Menghadapi Kroasia, Denmark akan kesulitan membongkar pertahanan yang dikomandoi Dejan Lovren. Bermain agresif dengan kekuatan fisik akan diterapkan Simon Kjaer dkk guna mengimbagi kecepatan dan umpan-umpan yang diarsiteki Modric dan Rakitic.

Pasukan Denmark yang dilatih Age Hareide, sama sekali tidak boleh kendur. Intinya, mereka harus bermain keras dan ketat sejak menit awal. Sekali memberi peluang bagi Kroasia mengembangkan konsep bermain bola-bola operan pendek, itulah awal kehancuran Denmark.

Membuka data pertemuan, memang kedua tim memiliki rekor yang sama.
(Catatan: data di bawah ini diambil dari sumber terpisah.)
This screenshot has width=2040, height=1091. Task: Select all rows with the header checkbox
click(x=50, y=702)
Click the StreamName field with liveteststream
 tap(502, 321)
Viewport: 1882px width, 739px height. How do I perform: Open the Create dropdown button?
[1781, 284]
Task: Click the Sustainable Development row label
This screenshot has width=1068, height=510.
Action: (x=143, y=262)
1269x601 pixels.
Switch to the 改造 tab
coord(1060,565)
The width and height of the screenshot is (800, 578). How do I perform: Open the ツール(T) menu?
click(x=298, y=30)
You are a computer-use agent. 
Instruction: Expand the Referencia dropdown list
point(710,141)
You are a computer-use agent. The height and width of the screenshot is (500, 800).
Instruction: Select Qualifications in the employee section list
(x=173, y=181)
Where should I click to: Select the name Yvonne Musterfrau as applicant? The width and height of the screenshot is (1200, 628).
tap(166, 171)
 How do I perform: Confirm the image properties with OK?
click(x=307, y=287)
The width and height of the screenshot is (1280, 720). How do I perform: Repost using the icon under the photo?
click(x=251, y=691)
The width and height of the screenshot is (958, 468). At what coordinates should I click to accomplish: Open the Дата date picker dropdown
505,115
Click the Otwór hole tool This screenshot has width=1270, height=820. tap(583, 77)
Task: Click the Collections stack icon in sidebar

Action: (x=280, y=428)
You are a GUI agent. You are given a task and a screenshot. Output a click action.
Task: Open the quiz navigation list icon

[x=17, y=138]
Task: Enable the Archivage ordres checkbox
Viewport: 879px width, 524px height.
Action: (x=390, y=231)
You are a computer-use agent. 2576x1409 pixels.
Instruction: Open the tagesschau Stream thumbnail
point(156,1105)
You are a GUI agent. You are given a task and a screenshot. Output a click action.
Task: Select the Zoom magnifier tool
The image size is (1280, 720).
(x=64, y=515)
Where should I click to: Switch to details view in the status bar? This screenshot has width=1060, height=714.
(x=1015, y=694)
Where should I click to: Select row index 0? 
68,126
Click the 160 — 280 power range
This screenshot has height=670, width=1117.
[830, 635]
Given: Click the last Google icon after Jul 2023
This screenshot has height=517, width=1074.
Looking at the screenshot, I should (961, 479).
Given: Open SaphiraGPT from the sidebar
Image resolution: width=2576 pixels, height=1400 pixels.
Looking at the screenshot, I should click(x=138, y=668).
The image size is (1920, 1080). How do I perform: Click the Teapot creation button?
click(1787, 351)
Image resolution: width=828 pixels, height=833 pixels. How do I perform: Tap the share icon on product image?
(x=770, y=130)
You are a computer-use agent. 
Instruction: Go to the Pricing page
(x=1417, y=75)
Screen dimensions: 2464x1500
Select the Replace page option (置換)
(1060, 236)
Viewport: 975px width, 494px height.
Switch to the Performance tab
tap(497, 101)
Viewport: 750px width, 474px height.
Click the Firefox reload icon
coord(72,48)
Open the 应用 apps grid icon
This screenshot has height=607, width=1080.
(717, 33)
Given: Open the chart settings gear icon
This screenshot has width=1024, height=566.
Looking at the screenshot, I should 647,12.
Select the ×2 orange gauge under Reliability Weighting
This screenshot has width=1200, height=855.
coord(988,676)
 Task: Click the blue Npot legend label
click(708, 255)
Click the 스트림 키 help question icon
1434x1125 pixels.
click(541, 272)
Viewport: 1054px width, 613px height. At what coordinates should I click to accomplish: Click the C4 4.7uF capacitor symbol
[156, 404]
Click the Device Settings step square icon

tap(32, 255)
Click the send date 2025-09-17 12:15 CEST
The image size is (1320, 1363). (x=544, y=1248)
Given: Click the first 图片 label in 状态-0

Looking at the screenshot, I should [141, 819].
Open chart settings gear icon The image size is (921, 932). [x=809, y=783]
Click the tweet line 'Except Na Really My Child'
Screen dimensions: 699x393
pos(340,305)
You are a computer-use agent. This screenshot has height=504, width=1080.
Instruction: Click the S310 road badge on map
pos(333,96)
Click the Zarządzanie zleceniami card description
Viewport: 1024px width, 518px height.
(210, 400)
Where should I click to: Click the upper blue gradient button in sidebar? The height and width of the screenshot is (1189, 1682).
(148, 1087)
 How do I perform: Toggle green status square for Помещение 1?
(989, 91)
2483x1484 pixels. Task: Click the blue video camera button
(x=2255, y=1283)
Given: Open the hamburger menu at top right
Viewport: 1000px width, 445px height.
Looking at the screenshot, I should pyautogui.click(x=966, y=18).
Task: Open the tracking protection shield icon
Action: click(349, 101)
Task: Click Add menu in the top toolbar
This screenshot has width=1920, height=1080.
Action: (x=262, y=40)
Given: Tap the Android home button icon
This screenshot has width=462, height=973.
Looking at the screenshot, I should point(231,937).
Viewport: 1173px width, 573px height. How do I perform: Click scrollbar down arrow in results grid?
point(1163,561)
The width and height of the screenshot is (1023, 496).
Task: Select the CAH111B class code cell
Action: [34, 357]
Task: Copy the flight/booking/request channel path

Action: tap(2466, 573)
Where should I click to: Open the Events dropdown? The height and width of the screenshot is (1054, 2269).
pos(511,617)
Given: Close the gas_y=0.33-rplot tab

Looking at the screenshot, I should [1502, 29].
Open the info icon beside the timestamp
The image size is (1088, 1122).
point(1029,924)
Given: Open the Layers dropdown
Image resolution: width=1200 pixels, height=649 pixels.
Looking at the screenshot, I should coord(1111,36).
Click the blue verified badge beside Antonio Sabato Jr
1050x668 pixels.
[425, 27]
Tercatat lima kali berlaga dengan 2 kali menang, sekali seri dan 2 kali kalah. Menarik, sebab pertemuan terakhir mereka terjadi 14 tahun silam, tepatnya 5 Juni 2004 dengan hasil Kroasia menang 2-1.

Secara keseluruhan, Kroasia diprediksi berpeluang lebih besar lolos ke babak perdelapan final. Tidak mustahil selisih 2 gol untuk keunggulan Kroasia. Namun, pemain belakang Kroasia harus menaruh perhatian ekstra terhadap pemain kunci Denmark, Christian Eriksen. Pemain tengah Tottenham Hotspur ini memiliki senjata pamungkas dengan tendangan keras dari luar kotak penalti.

Mungkinkah satu gol lewat tandukan Super Mario Mandzukic akan terjadi? Menarik untuk disimak.